▸ **Required work**
Transcribe, word for word and with nothing extra, the line containing "The height and width of the screenshot is (576, 1024)." and each line that comes after it in the entries.

▸ **Data records**
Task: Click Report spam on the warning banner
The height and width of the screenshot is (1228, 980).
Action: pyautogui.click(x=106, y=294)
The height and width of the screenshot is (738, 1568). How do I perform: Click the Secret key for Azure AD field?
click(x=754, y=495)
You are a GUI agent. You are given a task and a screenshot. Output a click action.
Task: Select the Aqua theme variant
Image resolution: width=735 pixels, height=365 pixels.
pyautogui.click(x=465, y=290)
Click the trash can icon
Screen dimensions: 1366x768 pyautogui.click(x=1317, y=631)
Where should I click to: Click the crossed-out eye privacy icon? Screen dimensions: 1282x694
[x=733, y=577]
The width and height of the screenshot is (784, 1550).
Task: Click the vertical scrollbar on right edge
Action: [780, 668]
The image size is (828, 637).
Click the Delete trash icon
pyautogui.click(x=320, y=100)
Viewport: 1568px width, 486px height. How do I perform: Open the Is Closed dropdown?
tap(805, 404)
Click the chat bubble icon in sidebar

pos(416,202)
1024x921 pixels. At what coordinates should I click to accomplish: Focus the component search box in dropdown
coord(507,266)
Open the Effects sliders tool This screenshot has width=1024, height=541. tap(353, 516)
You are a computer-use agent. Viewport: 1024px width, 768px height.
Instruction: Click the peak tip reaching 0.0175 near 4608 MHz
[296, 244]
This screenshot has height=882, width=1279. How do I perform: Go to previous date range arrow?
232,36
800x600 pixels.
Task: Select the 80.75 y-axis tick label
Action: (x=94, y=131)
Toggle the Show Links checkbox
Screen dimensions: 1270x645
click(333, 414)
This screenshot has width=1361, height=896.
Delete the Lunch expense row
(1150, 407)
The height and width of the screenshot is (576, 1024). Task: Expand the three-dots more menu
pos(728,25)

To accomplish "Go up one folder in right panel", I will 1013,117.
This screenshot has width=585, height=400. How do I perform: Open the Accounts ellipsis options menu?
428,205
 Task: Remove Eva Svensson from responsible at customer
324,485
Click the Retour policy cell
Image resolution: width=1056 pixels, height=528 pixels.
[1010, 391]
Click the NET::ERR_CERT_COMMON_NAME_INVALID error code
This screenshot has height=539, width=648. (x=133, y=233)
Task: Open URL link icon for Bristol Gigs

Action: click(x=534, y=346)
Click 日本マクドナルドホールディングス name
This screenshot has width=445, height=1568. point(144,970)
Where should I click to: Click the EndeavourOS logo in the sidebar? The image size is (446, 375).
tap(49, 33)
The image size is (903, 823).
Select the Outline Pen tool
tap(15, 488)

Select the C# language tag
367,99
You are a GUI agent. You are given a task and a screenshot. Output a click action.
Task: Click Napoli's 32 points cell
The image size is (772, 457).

▸ **The completed task**
The height and width of the screenshot is (576, 1024). Task: Expand the three-dots more menu
pos(728,25)

To accomplish "Go up one folder in right panel", I will 1013,117.
This screenshot has width=585, height=400. How do I perform: Open the Accounts ellipsis options menu?
428,205
 Task: Remove Eva Svensson from responsible at customer
324,485
Click the Retour policy cell
Image resolution: width=1056 pixels, height=528 pixels.
[1010, 391]
Click the NET::ERR_CERT_COMMON_NAME_INVALID error code
This screenshot has height=539, width=648. (x=133, y=233)
Task: Open URL link icon for Bristol Gigs

Action: click(x=534, y=346)
Click 日本マクドナルドホールディングス name
This screenshot has width=445, height=1568. point(144,970)
Where should I click to: Click the EndeavourOS logo in the sidebar? The image size is (446, 375).
tap(49, 33)
The image size is (903, 823).
Select the Outline Pen tool
tap(15, 488)

Select the C# language tag
367,99
You are a GUI agent. You are given a task and a screenshot. Output a click action.
Task: Click Napoli's 32 points cell
The image size is (772, 457).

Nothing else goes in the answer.